• _Work to complete_
Filter the records for "thumbnail" and keep each line that has it.
++++ Material for the task
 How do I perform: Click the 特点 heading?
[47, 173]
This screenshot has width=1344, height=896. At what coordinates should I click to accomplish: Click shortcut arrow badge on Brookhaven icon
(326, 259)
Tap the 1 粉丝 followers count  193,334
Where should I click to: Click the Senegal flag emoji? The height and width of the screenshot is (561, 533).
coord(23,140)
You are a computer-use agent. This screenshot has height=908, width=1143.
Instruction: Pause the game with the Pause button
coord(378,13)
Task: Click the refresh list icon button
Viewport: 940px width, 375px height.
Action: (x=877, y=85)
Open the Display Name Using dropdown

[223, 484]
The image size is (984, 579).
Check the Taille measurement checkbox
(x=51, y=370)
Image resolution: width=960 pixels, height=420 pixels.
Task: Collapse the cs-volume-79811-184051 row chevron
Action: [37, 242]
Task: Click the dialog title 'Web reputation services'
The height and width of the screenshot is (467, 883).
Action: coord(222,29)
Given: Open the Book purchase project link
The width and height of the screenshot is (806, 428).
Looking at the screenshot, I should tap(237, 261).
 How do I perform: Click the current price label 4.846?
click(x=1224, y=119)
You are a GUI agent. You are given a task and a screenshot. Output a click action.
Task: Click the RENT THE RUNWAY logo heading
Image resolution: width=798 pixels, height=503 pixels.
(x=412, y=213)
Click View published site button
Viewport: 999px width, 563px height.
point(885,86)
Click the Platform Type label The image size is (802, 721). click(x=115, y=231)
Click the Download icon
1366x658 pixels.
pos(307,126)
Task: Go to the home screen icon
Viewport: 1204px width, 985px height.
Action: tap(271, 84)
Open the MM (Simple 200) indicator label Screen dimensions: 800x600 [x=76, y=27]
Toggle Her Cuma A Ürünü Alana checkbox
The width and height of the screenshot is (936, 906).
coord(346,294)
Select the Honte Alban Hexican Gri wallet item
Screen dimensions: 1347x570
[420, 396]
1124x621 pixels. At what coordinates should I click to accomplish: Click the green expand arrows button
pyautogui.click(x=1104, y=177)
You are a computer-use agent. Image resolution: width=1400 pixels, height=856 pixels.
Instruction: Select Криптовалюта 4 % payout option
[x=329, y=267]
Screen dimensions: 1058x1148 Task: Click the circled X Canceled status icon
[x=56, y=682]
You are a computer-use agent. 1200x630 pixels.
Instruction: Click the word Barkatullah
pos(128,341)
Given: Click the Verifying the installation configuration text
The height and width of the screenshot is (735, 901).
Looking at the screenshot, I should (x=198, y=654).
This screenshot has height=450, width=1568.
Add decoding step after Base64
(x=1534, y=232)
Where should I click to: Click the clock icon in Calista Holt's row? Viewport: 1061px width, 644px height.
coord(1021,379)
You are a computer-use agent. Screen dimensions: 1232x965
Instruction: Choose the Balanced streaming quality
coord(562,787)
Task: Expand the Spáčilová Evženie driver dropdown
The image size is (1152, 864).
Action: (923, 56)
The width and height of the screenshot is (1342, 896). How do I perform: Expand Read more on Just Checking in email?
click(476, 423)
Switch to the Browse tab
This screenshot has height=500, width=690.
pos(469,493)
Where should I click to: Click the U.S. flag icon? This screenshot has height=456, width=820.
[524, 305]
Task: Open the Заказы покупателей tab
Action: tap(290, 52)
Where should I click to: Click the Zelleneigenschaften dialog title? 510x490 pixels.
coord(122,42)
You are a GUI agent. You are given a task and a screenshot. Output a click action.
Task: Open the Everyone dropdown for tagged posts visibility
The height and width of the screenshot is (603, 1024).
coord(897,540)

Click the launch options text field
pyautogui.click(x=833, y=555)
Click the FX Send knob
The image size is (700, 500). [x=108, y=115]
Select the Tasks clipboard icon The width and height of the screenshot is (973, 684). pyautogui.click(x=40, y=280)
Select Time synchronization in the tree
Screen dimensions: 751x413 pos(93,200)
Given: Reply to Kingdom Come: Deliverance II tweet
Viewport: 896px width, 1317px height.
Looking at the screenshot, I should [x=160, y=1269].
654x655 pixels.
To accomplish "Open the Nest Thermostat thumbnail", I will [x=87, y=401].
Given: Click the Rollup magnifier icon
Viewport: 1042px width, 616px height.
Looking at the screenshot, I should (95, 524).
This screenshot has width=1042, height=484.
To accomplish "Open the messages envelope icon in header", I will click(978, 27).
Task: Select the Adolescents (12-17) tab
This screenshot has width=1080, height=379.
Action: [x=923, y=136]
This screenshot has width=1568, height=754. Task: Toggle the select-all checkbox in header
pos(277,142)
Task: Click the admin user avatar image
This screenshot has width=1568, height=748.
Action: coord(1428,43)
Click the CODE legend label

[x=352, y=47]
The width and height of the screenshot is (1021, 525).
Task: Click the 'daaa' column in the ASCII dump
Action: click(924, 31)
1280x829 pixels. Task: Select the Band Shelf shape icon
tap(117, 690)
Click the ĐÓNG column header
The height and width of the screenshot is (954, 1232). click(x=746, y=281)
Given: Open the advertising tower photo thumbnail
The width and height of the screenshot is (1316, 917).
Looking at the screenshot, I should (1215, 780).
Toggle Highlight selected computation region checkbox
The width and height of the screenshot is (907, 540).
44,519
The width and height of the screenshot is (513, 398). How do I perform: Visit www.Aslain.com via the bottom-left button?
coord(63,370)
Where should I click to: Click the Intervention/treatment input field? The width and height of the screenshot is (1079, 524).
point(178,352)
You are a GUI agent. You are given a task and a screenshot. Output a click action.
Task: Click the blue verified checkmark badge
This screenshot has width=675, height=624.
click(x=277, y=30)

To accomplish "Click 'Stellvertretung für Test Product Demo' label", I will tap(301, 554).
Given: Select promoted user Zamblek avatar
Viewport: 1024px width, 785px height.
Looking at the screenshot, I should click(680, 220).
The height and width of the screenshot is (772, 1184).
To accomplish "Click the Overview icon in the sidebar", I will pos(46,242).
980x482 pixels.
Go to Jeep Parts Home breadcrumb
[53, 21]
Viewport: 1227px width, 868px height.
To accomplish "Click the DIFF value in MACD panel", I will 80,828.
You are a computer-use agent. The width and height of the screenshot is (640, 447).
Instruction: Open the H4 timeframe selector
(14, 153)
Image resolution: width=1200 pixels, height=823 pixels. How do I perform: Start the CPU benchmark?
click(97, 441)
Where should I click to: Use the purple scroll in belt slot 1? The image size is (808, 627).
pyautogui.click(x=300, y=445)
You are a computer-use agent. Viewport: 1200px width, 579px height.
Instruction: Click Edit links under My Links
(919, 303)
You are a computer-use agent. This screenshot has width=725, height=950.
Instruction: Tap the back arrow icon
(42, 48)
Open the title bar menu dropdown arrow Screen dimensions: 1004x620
++++++++
• _Result for this exercise_
To accomplish "Open the Nest Thermostat thumbnail", I will [x=87, y=401].
Given: Open the advertising tower photo thumbnail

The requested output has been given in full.